Working with metadata files
Using and understanding metadata files makes your analyses more transparent and tracktable
What are metadata?
When performing many experiments, with multiple condidions and replicates, it becomes challenging to keep track of each individual and to link it to its actual data. In
rethomics, regardless of the tool used to generate data, loading results always involves a metadata file. It is, in fact, a simple CSV file (basically a spreadsheet) in which each row defines one unique individual.
As shown in the figure above, metadata is classified in two types of columns:
- Mandatory techincal columns – for instance
machine_nameand others (depending on the acquisition platform). They will be used to match an animal to its data. As their name suggests, they have to be filled. They contain the minimum information that the computer needs to sort your data.
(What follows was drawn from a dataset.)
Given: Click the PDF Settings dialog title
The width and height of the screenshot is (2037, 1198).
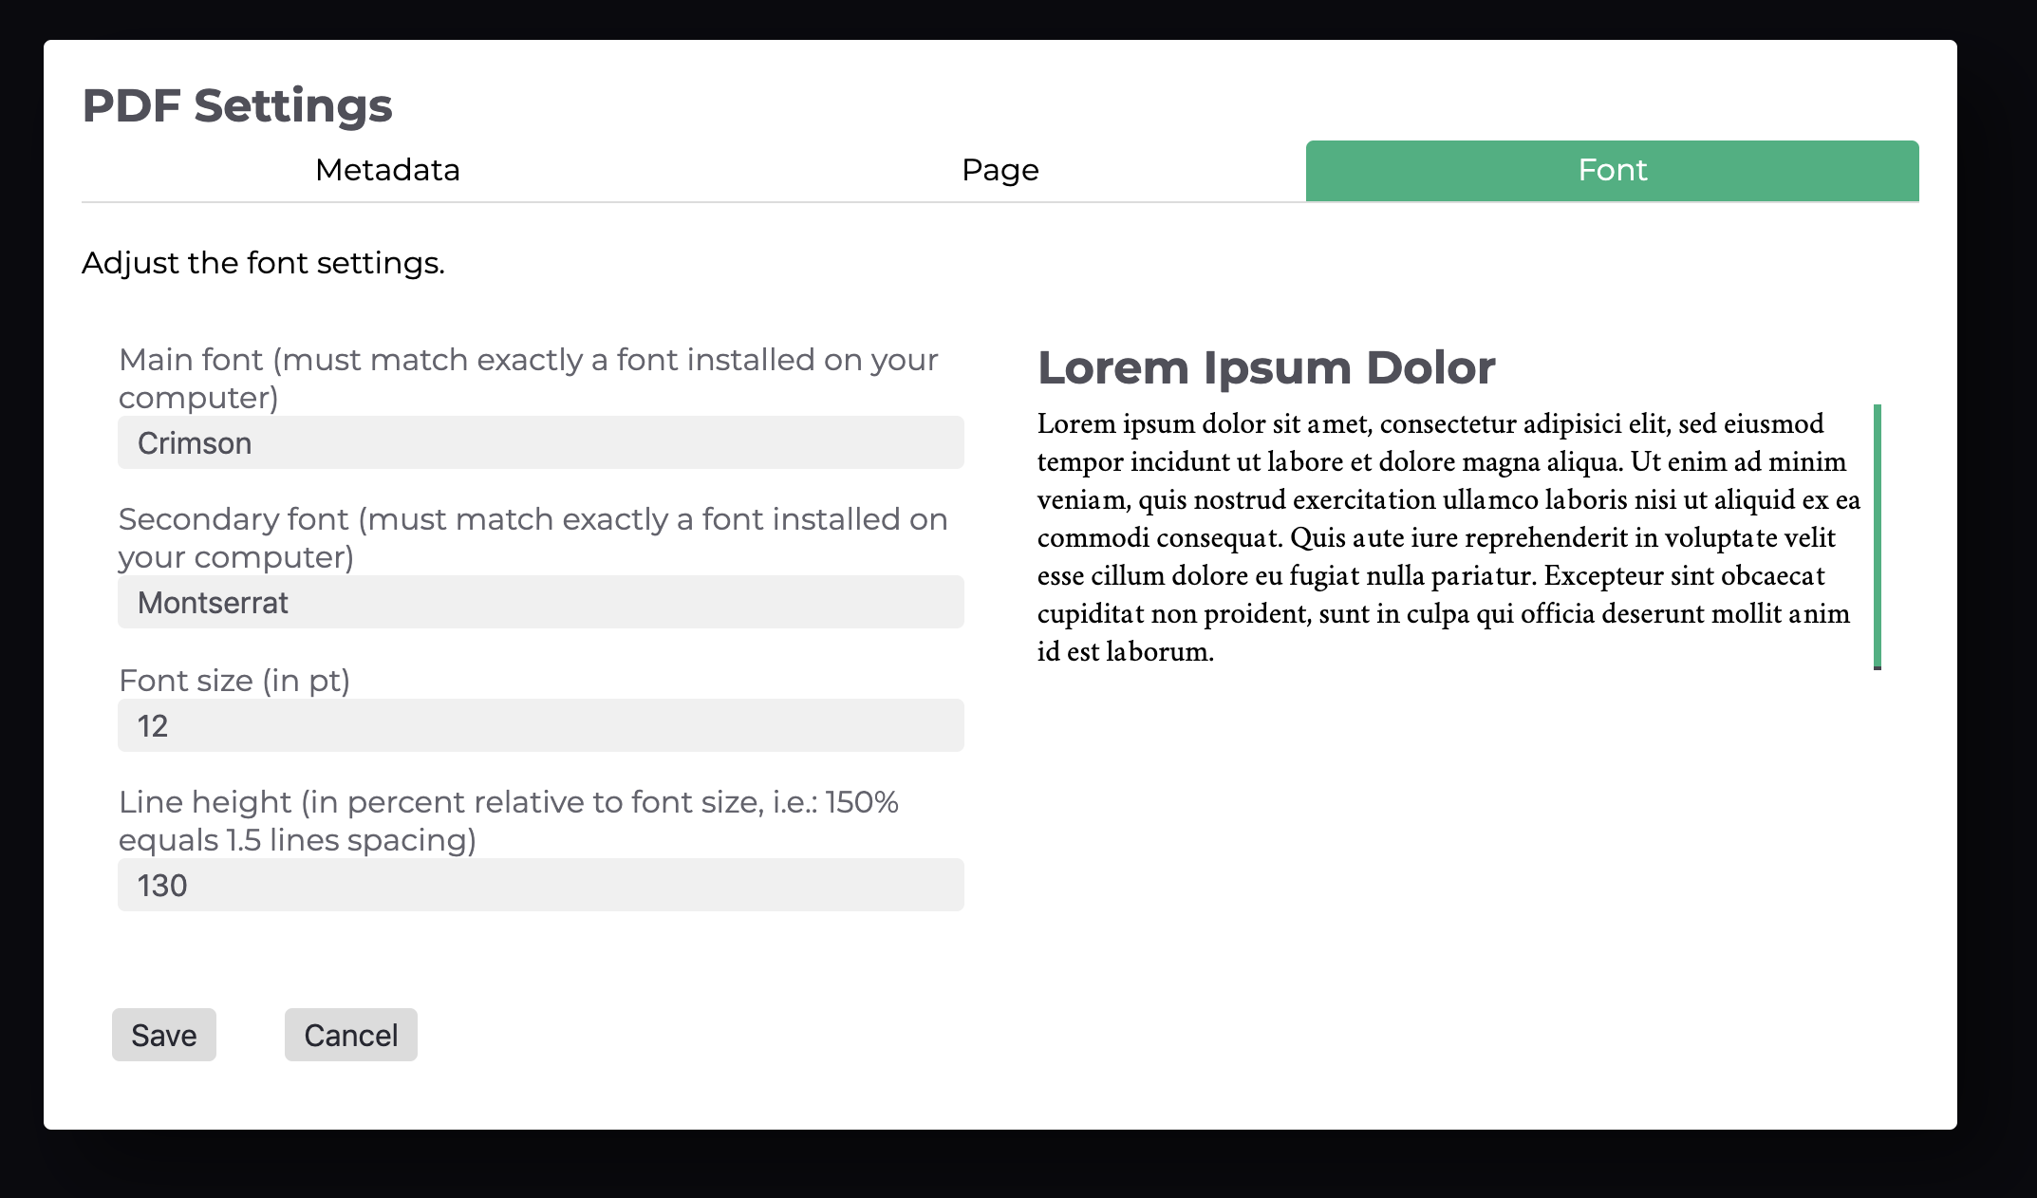Looking at the screenshot, I should pyautogui.click(x=237, y=105).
- Optional experimental columns – in this example,
sex. You can use as all the columns you want to characterise your experiments.
Make them exhaustive
It is a good habit to record as much information as possible in the metadata file – even if it seems redundant. For instance, if we put animals in different incubators, we can simply add an
incubator column. This way, we keep all our experimental notes, as much as possible, inside one file. Not only will this help us to “debug” if anything goes wrong in one incubator, but we will also be able to account for incubator as a covariate later on. From a computational perspective, having these extra columns is virtually free as they will not impact memory or processing time down the line.
Put replicates together
A common mistake for users is to perform several replicates of the same experiment and to make a new metadata file each time. Instead, I strongly recommand you to put all replicates in the same file. If it helps, you can add a
replicate column so you can keep track of which replicate each animal comes from. The whole point of high-througput analysis is that you can load all the data from all replicates and compare it (and maybe merge it). The bottom line is that, if you start form a single metadata file, your work will be more trackable, and you can always decide to analyse only one replicate at a time. Think about this metadata file as something needed in a line of research or project more than a file needed for every experiment.
Take home message
In conclusion, metadatafiles are a canonical way to both define experimental condition and load behavioural data. They are both computer and human friendly. In other words, if you pass a query on to a colaborator, she/he will be able to tell very quickly what individuals underwent which treatment, where and when.